Tech Services Feed
Our colleague Mary Mellon is currently reprocessing the Benjamin Duke Papers to provide more refined description. Among the many fascinating pieces of correspondence within the collection, she has found is a letter, dated November 16, 1896, from Trustee A. P. Tyer to Ben Duke. In it, he makes a not-so-modest proposal: that Duke give a $500,000 endowment and that the school be renamed Duke College.
“The only hope that Trinity College has of ever being endowed is found in the Dukes. I therefore ask that you give the College five hundred thousand dollars as endowment and allow the Trustees to name it “Duke College.”
In 1896, the school was just four years old in its new Durham location. There was great concern about longterm viability, despite the generosity of the Duke family up to that point, including providing the funds to bring the school to Durham. $500,000 in 1896 would have been around $13 million in today’s money.
To sweeten the deal, Mr. Tyer added,
“This will forever take away the feeling of uncertainty, make the college an assured success forever, put the Dukes in front of all southern benefactors, largely increase the number of students, bring even a better class of patronage to the college, make it possible for others to give to it, be the greatest monument any southern man will ever build, be a perpetual benefit and blessing to the human family, and constantly glorify God your Father.”
Ben Duke remained a steady and heavily involved benefactor, but never made a gift at the level requested in the letter. The month after this letter was received, Washington Duke, Ben’s father, gave a $100,000 endowment, contingent on women being admitted on equal footing with men. In 1924, Ben’s brother, James B. Duke, established the Duke Endowment, which helped fund a massive expansion of the college, and led to the renaming of the school—not to Duke College, but to Duke University.
Post contributed by Valerie Gillispie, University Archivist, with assistance from Mary Mellon, Technical Services Intern.
Every visitor to Technical Services likes to peek down the accessioning shelves and see what new collection materials have recently arrived. One of the most unusual accessions we’ve ever received is a birdhouse, which arrived this spring as part of an addition to the Evans Family Papers. It is a nearly identical miniature of the family’s Durham house, which is still standing (and occupied) on Dacian Avenue. According to the family, the original house was modeled on the style of Le Corbusier. It was built in 1938, making it one of the first examples of “modern architecture” in Durham.

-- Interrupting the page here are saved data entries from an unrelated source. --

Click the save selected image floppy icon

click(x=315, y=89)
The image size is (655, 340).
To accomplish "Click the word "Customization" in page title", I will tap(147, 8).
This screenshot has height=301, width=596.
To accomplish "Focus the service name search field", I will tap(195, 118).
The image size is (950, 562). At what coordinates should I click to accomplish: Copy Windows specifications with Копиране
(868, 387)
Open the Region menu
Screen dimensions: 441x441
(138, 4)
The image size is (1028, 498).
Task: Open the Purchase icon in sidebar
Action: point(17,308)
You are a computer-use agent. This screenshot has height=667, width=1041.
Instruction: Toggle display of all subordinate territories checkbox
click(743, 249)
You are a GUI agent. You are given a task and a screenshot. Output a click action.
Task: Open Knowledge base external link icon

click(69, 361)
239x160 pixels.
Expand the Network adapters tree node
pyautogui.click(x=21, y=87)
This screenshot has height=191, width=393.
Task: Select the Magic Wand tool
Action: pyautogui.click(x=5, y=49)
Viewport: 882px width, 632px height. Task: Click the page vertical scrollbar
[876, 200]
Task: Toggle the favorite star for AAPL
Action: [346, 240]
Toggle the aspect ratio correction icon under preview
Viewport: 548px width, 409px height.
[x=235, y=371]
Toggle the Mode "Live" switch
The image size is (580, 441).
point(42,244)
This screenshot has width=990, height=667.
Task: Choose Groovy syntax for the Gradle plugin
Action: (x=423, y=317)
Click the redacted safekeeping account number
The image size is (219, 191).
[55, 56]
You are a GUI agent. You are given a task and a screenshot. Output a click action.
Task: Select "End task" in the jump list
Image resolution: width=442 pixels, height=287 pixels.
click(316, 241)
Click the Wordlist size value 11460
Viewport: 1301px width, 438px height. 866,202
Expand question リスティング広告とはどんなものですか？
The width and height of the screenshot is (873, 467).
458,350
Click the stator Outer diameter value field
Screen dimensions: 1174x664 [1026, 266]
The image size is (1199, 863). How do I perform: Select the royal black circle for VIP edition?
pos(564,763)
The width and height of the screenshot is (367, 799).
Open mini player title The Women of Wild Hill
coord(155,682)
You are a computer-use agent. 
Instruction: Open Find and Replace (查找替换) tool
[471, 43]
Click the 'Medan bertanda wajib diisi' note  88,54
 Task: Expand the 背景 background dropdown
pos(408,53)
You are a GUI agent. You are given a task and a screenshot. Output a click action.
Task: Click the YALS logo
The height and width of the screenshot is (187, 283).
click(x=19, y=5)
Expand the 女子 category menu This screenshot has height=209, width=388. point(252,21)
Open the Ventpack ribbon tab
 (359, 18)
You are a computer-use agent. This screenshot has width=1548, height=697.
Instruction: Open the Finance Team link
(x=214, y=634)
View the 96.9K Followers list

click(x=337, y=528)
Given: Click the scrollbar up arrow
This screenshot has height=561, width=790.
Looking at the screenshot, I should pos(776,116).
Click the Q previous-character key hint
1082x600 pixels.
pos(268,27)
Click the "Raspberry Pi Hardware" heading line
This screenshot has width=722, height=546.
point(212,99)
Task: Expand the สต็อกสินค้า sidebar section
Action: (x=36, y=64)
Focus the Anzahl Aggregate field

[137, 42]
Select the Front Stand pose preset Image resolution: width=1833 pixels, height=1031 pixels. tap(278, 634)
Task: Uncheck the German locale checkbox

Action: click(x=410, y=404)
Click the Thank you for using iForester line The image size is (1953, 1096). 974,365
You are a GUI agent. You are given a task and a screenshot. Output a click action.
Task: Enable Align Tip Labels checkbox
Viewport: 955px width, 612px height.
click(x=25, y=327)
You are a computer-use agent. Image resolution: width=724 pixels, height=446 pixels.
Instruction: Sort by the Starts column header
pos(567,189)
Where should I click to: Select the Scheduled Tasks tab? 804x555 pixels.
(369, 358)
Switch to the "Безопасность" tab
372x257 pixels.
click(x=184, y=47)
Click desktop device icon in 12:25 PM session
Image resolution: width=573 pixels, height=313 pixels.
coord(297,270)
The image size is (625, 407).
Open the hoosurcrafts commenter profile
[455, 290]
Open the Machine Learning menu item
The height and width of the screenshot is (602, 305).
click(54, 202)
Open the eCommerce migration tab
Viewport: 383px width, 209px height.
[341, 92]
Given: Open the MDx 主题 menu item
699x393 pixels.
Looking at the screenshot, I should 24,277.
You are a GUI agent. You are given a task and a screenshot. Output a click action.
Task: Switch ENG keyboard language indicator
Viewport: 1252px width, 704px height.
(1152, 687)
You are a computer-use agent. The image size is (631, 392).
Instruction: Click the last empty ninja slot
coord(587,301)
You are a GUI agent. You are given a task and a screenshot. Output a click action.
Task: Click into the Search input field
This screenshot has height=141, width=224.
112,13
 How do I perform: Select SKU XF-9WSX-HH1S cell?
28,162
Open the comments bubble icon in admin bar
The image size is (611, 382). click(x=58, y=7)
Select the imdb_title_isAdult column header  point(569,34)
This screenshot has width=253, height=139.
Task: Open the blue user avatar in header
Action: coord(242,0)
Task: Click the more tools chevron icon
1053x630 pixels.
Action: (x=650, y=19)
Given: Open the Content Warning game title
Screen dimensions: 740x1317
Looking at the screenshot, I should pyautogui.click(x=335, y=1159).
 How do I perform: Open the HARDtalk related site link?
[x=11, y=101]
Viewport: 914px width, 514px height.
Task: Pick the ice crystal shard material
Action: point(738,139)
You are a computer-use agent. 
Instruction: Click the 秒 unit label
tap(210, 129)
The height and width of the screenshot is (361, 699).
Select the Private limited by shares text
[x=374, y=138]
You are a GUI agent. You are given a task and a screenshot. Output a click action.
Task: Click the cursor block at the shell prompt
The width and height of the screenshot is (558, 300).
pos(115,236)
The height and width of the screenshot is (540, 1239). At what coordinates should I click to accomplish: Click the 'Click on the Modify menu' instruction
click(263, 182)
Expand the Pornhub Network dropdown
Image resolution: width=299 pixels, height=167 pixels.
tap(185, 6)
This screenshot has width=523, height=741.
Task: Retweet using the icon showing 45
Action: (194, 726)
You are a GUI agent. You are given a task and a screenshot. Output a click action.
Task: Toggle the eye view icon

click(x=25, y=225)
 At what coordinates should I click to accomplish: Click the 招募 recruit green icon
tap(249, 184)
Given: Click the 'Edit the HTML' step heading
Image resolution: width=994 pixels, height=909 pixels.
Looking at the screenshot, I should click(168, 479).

The family moved away from Durham in 1950, and kept the birdhouse as a fond token of their former home. We were relieved to learn upon intake that no birds ever took up residence. (That would have made for some interesting conservation concerns!)
Post contributed by Meghan Lyon, Technical Services Archivist.
Anyone who’s ever been to a doctor’s office or clinic has encountered a vast array of items: calendars, pens, coffee mugs, Post-Its, paperweights, tent signs and other items promoting some brand of medicine. This kind of material is routinely distributed along with free samples by traveling route salespersons and representatives for pharmaceutical companies, medical equipment manufacturers and laboratory service providers; doctors and health professionals also encounter a regular stream of this kind of stuff at conferences, meetings and trade shows—as do professionals in a number of other occupations. Swag constitutes an important form of direct marketing but its ubiquity means that it is frequently taken for granted, willfully ignored and drifts into a kind of background invisibility.
One of the most eclectic collections to come to the John W. Hartman Center for Sales, Advertising & Marketing History was donated by the family of Albert Cornell, MD, former head of the gastrointestinal clinic at Mt. Sinai Hospital. Nearly 90 years of medical promotional materials are included beginning in the early 20th century, everything from note pads to mugs, beakers, pamphlets, even three-dimensional models of the colon, and personal items including keychains, golf balls, nail files, pins, and a tie clasp featuring the gastrointestinal tract in miniature.
Men’s and women’s health are covered, such as peptic ulcers, STDs, reproductive wellness and diabetes. Companies like Kellogg’s and Knox produced cookbooks for weight loss, convalescent care and diabetic patients. Pharmaceutical companies promoted new ulcer medications and delivery systems. Other companies advertised clinical equipment, food supplements, even orthopedic shoes for children. Professional organizations like the AMA and the American Dental Association published pamphlets on their organizations, or current health campaigns. In all the Collection of Albert Cornell MD highlights an important niche in both pharmaceutical and health care advertising as well as in health-related direct marketing.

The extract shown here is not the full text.